Anyone with imagination care to come with a mechanical sequence of events to explain this gentleman's alleged experience? eg "The fast spinning thingy jammed and converted its kinetic energy into the rubber mounts of the doowhatsit as potential, building up until it burst free of its retaining doofah and... "
what turned out to be a cracked disc into a dvd drive. It spun up and kept spinning faster until there was a bang like a gunshot, the disc was turned to tiny pieces and dust.
Everything except the finest dust was contained by the drive door. No component of the drive detatched. This wasn't a laptop and I didn't try finding out if the drive would read anything afterwards, but it's hard for me to imagine the door failing to contain any component of the drive unless the disc wasn't inserted correctly.
Who wants to volunteer to reproduce the circumstances of the alleged incident?
I'd entertain the possibility of a chunk of disintegrating disc hitting your hand, but this is ridiculous. For one thing, he says he was trying to close the tray - which means the drive wasn't spinning, so no source of energy there. Moreover, this bit of drive (which looks suspiciously like a nail in the photo, btw) manages to spring out and hit the ball of his thumb? I'll leave it to readers to experiment with inserting discs to see if there's a way that becomes possible, but it certainly isn't anything natural.
It seems unlikely to me that a DVD drive could shoot anyone in this manner. Nonetheless, Toshiba's response to the complaint reminded me of Monty Python's Parrot Sketch:
"The Norwegian Blue prefers kippin' on its back! Remarkable bird, idn't it, squire? Lovely plumage!"
Also, I once nipped a small amount of finger flesh in a DVD tray when I pushed it closed (the mechanism had failed) and created a small blood-blister. It really hurt.

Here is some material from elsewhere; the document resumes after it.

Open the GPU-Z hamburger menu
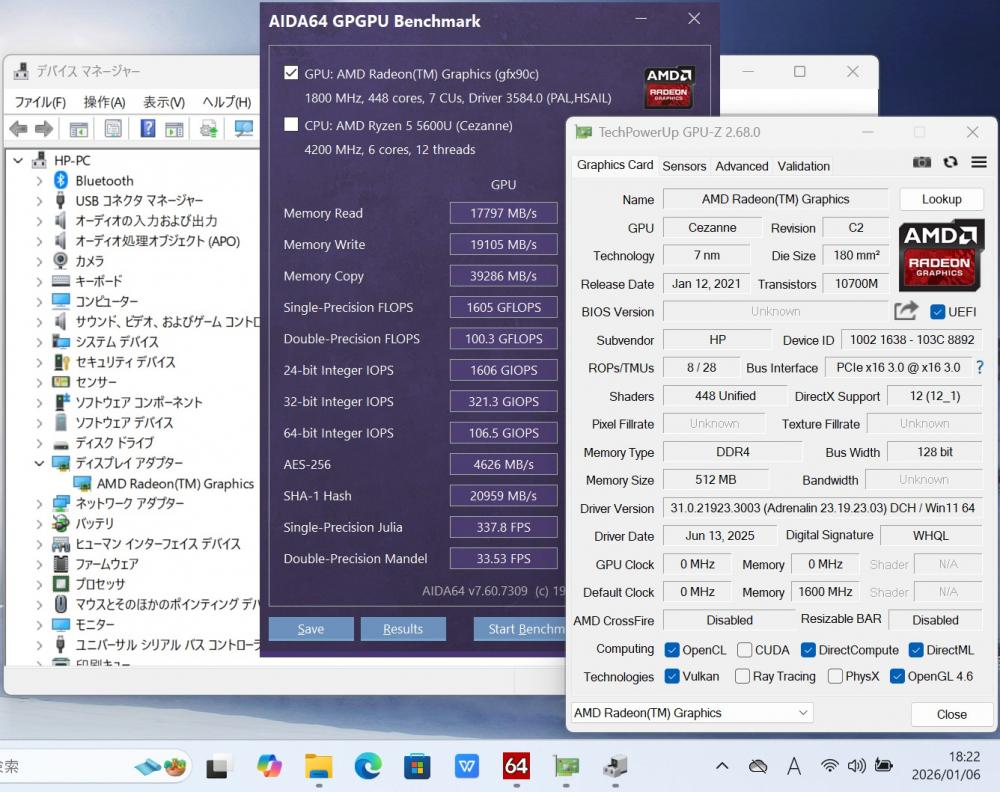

New to the pc admin lark, I had balanced a PS/2 Tower (that's an old computer, kids, not a video console) on a soft-seated office chair, it wobbled, fell and it scraped down my shin. Now that did hurt.

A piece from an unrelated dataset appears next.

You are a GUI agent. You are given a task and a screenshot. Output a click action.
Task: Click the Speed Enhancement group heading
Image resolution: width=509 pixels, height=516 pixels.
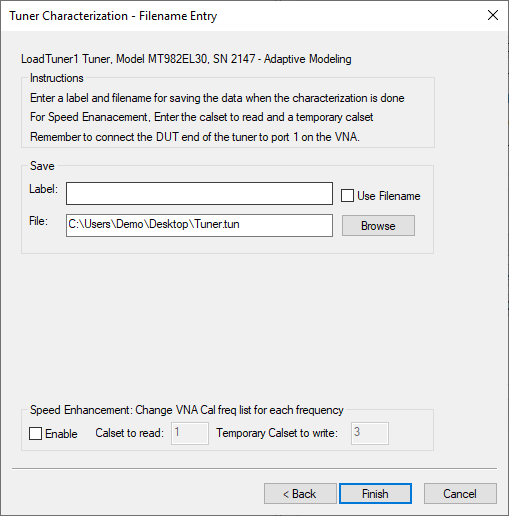tap(187, 410)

That geezer made this up. This never happened.
I don't believe there is anything in a DVD drive mechanism which has enough force to fire out a projectile with enough force to pierce flesh and damage bone as the original article suggests. Even if the drive was spinning as seems unlikely if he was in the process of closing the tray.
The piece of metal is the track which the tray rests on when it comes out of the body of the laptop.
I guess the scenario is this:
He puts DVD in drive. Tries to close the drive tray. It sticks so he give it a real thump with the palm of his hand. Most of the tray goes back into the laptop but because of the force applied jamming the track (or because of previous damage) the track remains out and his palm is impaled on it.
Nothing came shooting out of the laptop, quite the opposite if anything...
... and yeah, i'm calling it a case of brute force and ignorance. I've had laptop optical drives stick open on me in a similar manner and require some light 'persuasion' to go back in, but this guy apparently used far too much force.
While I also applaud Toshiba's efforts with the new laptop, they really don't owe him anything- it's clearly customer abuse and not covered under any warranty.